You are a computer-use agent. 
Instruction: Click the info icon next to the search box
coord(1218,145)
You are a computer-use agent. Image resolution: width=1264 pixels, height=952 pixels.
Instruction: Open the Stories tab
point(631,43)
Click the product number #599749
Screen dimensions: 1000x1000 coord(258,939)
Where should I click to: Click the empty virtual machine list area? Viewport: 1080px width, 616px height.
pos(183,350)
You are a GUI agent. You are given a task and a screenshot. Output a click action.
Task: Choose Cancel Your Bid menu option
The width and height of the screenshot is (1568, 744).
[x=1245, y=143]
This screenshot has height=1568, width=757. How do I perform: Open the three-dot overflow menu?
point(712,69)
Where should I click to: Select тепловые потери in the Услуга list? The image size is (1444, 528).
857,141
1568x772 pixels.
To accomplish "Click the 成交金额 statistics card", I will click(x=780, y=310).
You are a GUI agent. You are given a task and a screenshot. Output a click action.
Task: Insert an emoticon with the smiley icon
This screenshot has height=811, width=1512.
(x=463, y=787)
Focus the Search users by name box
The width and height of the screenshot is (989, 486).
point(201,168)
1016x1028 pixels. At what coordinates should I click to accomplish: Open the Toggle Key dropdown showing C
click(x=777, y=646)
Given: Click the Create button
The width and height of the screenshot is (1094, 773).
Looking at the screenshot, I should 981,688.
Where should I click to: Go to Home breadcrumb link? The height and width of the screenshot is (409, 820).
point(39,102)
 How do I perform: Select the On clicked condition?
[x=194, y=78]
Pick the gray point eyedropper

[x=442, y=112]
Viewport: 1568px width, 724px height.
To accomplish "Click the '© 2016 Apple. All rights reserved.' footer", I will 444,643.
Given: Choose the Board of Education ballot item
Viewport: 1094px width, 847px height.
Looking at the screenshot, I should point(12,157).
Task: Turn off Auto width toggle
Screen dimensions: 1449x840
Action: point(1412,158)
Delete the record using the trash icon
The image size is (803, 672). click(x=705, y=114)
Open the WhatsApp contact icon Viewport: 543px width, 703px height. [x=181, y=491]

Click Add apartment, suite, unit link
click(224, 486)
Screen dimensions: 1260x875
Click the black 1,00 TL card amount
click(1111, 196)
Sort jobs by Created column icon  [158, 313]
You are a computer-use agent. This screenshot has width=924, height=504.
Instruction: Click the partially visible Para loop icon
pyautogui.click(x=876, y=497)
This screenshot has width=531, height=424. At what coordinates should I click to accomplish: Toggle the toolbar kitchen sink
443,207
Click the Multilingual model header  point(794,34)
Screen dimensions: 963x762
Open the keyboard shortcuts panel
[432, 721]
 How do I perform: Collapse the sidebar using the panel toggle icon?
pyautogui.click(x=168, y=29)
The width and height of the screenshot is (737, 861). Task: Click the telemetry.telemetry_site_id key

• • • •

> [Exercise brief]: Exact repetition is required: return every record shown above.

> [Answer]:
You are a computer-use agent. 
Instruction: Click the info icon next to the search box
coord(1218,145)
You are a computer-use agent. Image resolution: width=1264 pixels, height=952 pixels.
Instruction: Open the Stories tab
point(631,43)
Click the product number #599749
Screen dimensions: 1000x1000 coord(258,939)
Where should I click to: Click the empty virtual machine list area? Viewport: 1080px width, 616px height.
pos(183,350)
You are a GUI agent. You are given a task and a screenshot. Output a click action.
Task: Choose Cancel Your Bid menu option
The width and height of the screenshot is (1568, 744).
[x=1245, y=143]
This screenshot has height=1568, width=757. How do I perform: Open the three-dot overflow menu?
point(712,69)
Where should I click to: Select тепловые потери in the Услуга list? The image size is (1444, 528).
857,141
1568x772 pixels.
To accomplish "Click the 成交金额 statistics card", I will click(x=780, y=310).
You are a GUI agent. You are given a task and a screenshot. Output a click action.
Task: Insert an emoticon with the smiley icon
This screenshot has height=811, width=1512.
(x=463, y=787)
Focus the Search users by name box
The width and height of the screenshot is (989, 486).
point(201,168)
1016x1028 pixels. At what coordinates should I click to accomplish: Open the Toggle Key dropdown showing C
click(x=777, y=646)
Given: Click the Create button
The width and height of the screenshot is (1094, 773).
Looking at the screenshot, I should 981,688.
Where should I click to: Go to Home breadcrumb link? The height and width of the screenshot is (409, 820).
point(39,102)
 How do I perform: Select the On clicked condition?
[x=194, y=78]
Pick the gray point eyedropper

[x=442, y=112]
Viewport: 1568px width, 724px height.
To accomplish "Click the '© 2016 Apple. All rights reserved.' footer", I will 444,643.
Given: Choose the Board of Education ballot item
Viewport: 1094px width, 847px height.
Looking at the screenshot, I should point(12,157).
Task: Turn off Auto width toggle
Screen dimensions: 1449x840
Action: point(1412,158)
Delete the record using the trash icon
The image size is (803, 672). click(x=705, y=114)
Open the WhatsApp contact icon Viewport: 543px width, 703px height. [x=181, y=491]

Click Add apartment, suite, unit link
click(224, 486)
Screen dimensions: 1260x875
Click the black 1,00 TL card amount
click(1111, 196)
Sort jobs by Created column icon  [158, 313]
You are a computer-use agent. This screenshot has width=924, height=504.
Instruction: Click the partially visible Para loop icon
pyautogui.click(x=876, y=497)
This screenshot has width=531, height=424. At what coordinates should I click to accomplish: Toggle the toolbar kitchen sink
443,207
Click the Multilingual model header  point(794,34)
Screen dimensions: 963x762
Open the keyboard shortcuts panel
[432, 721]
 How do I perform: Collapse the sidebar using the panel toggle icon?
pyautogui.click(x=168, y=29)
The width and height of the screenshot is (737, 861). Task: Click the telemetry.telemetry_site_id key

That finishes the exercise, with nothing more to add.